Records from a collection:
■ ■ ■ ■ ■

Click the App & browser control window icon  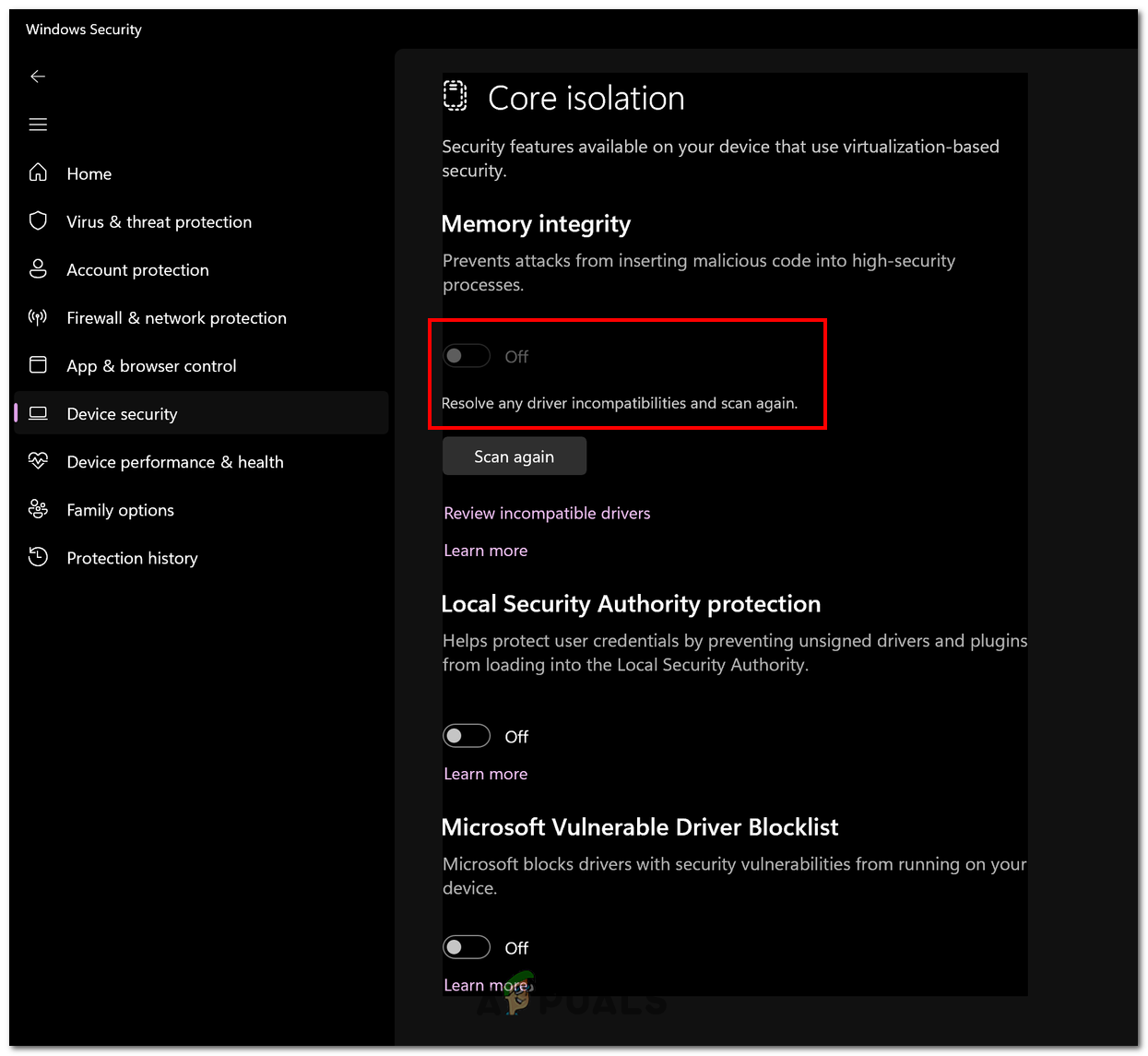pos(38,365)
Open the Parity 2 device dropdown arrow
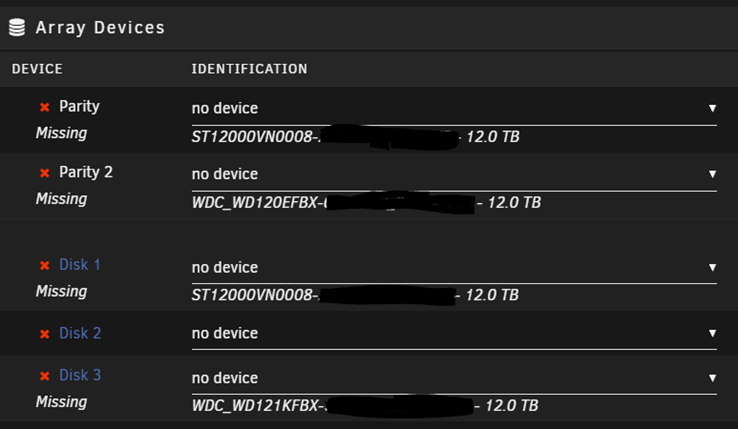Image resolution: width=738 pixels, height=429 pixels. pyautogui.click(x=712, y=174)
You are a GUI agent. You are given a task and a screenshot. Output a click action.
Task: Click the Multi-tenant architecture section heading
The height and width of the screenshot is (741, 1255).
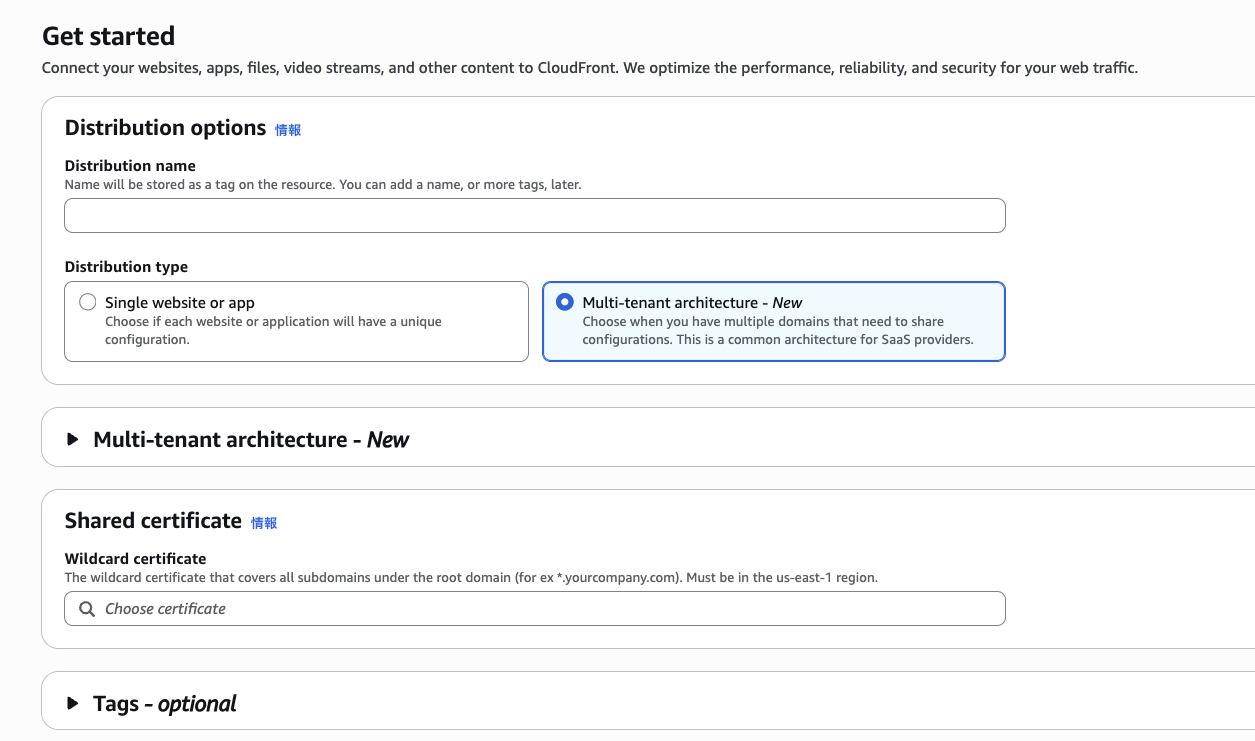pos(250,440)

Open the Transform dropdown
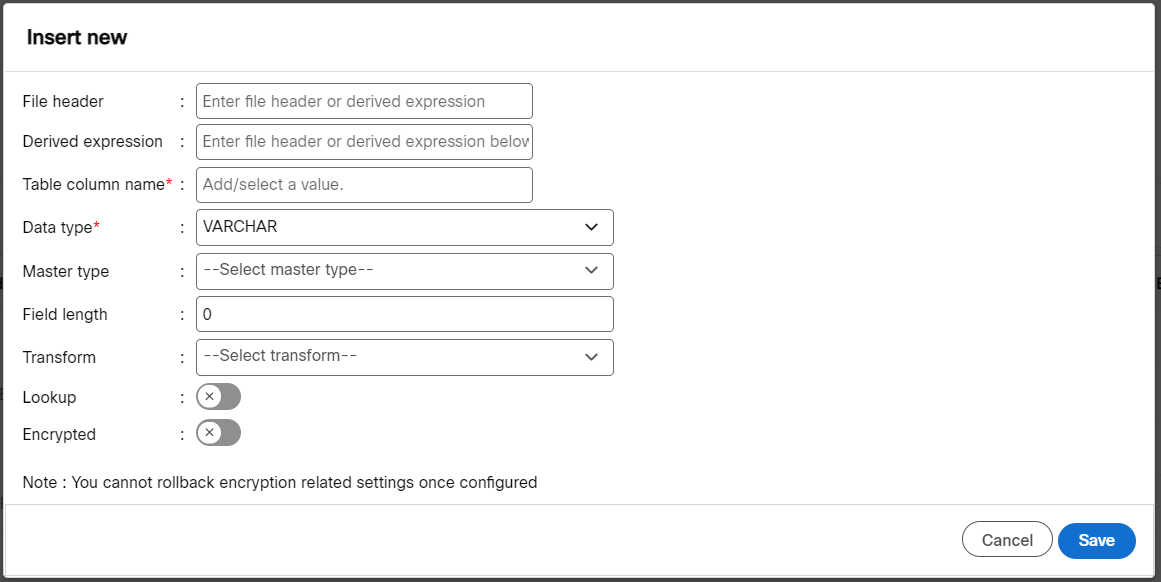pos(404,357)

■ ■ ■ ■ ■

> **Work to do**
Rewrite the part of the records that opens with the line containing "You are a GUI" and runs through the end of the records, keeping every line but multiplying each coordinate in the answers by 2.3 and rounding it to a whole number, with halves rounded up. Leave the pictures out.

> **Output of the exercise**
You are a GUI agent. You are given a task and a screenshot. Output a click action.
Task: Click the Multi-tenant architecture section heading
The height and width of the screenshot is (741, 1255).
pos(575,1012)

Open the Transform dropdown
pos(929,821)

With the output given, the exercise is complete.